How Can You Drive If I Can’t See?

by Ann

One frosty winter morning not long ago, we set out to make a quick trip to the store.  Jim grabbed the window scraper and cleaned off the driver’s side of the windshield.  As every wife knows, the rule is that both sides of the windshield have to be scraped before we begin.  Off we headed with him seeing clearly and me only half-seeing through a glare of ice.  I winced at every oncoming car as I squinted through my frosted windshield.  Soon I turned to him and asked, “How can you drive if I can’t see?”  We laughed.  After more than forty years of marriage, there are many places in our lives where we both have to see in order to get where we are going.

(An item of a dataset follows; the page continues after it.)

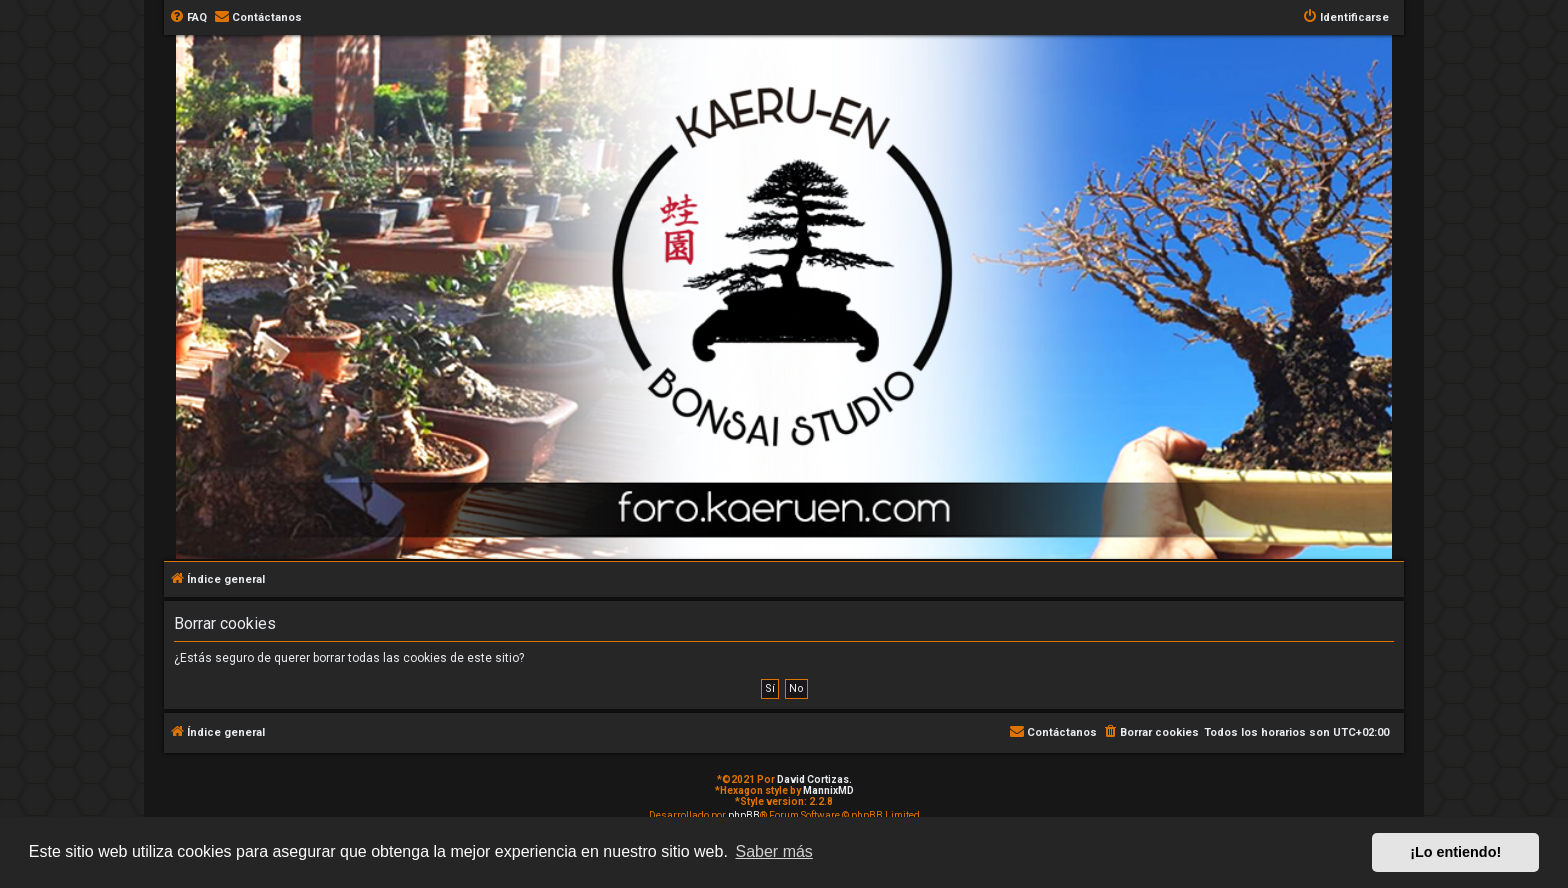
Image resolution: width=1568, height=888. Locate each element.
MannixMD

Just as I like to know what is happening, even when Jim is driving, he likes to be helpful in the kitchen before company arrives.  His gentle, guiding comments usually include, “Do we need this many vegetables?  Are you sure this has finished cooking?  We know this type of married behavior is common because not long ago in a restaurant we overheard a couple at a nearby table as they described a recent vacation.  The husband said, “We went 1,500 miles in three days.  She did all the driving.  I just held on to the wheel.”  We knew what he meant.

We doubt such married behavior is new.  Think of Mrs. Noah and the ark.  Surely she must have stood by with helpful comments like:  “Do you have to build it THAT big?  Are you sure God said two of ALL of these animals?  Did he really say FORTY days of rain?”

Marriage, too, is an ark.  We build it beam by beam, sometimes smashing a thumb or two in the process.  We make use of our unfinished, imperfect marriages to shelter ourselves and our children from life’s worst storms.  We walk side by side, yet remain independent.  How many of us can still recall the lines by Kahil Gibran about the pillars standing together, yet apart?  Somebody read those words from Gibran at every other wedding in the sixties.

Weaving our lives together, independent, yet dependent, we watch the road ahead while we ask gentle questions and lend our eyes and ears to each other.  By now we are well aware of the potholes in the road.  Sometimes we drive around them while other times we plow right through.  The truth is neither of us can drive very well if the other can’t see.